Zum Abschluss des Abends dürfen wir nicht nur unseren Meister in der Sparte Rallye küren, sondern auch unseren Gesamtclubmeister! Nach einem Überschlag am Ende der Saison 2024 musste ein neues Auto her. Der erste Test erfolgte dann direkt im Einsatz bei der Welfen Winter Rallye. Das besondere bei dem Event ist, dass an den beiden Tagen drei Rallye 70 sozusagen hintereinander durchgeführt werden. Das vorrangige Ziel war es erstmal das Auto kennenzulernen und sich vertraut zu machen. Die ersten technischen Probleme an dem Auto machten sich aber leider auch schon bemerkbar. Weiter ging es dann bei der Rallye Kempenich zusammen mit Alexander Benning. Doch sehr zum Bedauern des Teams und der Fans an den WP’s musste der Mitsubishi mit zunehmendem Verlust der Bremse abgestellt werden. Im Laufe der Saison wurden die Kinderkrankheiten des Fahrzeugs weitestgehend beseitigt und es lief immer besser. Am Ende der Saison kann Michael vier Klassensiege verbuchen und einen zweiten Platz in der NC1 bei der Rallye Köln-Ahrweiler. Diese Leistung bringt 1,2 Punkte Vorsprung auf den Zweitplatzierten Helmut Beckmann in der Gesamtwertung der Clubmeisterschaft.
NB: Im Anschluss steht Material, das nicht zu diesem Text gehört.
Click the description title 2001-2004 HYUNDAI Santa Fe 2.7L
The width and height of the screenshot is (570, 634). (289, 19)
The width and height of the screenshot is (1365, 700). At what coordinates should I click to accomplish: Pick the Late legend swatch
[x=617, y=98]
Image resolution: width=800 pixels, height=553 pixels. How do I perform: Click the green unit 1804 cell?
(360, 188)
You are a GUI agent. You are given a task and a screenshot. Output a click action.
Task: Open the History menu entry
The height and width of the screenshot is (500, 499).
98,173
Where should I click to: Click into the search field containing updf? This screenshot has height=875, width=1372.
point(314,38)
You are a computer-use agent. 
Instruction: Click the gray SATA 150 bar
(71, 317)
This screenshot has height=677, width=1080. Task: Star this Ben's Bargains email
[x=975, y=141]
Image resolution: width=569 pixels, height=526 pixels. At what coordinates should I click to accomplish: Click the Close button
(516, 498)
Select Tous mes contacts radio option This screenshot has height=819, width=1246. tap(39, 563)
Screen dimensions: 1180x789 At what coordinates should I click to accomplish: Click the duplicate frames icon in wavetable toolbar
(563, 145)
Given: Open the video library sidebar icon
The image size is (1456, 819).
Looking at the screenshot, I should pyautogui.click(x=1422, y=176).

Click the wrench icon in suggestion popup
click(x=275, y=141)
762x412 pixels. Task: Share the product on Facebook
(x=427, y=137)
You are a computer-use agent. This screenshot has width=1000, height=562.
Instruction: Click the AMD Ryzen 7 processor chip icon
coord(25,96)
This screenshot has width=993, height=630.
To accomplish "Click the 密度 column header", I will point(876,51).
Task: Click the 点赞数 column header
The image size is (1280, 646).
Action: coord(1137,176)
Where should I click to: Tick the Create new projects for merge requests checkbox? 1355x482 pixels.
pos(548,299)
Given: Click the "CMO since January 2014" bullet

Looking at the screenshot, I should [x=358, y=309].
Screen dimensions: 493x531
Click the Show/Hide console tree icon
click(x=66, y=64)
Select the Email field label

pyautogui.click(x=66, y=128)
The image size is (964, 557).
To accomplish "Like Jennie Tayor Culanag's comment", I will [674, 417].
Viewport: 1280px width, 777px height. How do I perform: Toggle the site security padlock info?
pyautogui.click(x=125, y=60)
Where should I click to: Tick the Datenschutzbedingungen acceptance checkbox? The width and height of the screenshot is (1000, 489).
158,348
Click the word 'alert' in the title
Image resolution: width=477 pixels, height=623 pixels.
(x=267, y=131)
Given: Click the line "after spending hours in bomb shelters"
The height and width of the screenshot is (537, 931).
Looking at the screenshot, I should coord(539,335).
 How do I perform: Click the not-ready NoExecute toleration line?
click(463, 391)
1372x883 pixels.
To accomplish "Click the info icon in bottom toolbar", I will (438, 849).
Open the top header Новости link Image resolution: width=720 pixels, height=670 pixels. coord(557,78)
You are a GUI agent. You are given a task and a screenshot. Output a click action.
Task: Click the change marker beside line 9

Es war ein sehr spannendes Motorsportjahr 2025, welches jetzt schon Freude auf 2026 bereitet!
Somit wünschen wir all unseren Clubkameraden einen guten Start und eine unfallfreie Saison. Wir freuen uns jetzt schon euch alle wieder bei sämtlichen Motorsportveranstaltungen in ganz Deutschland am Start zu sehen!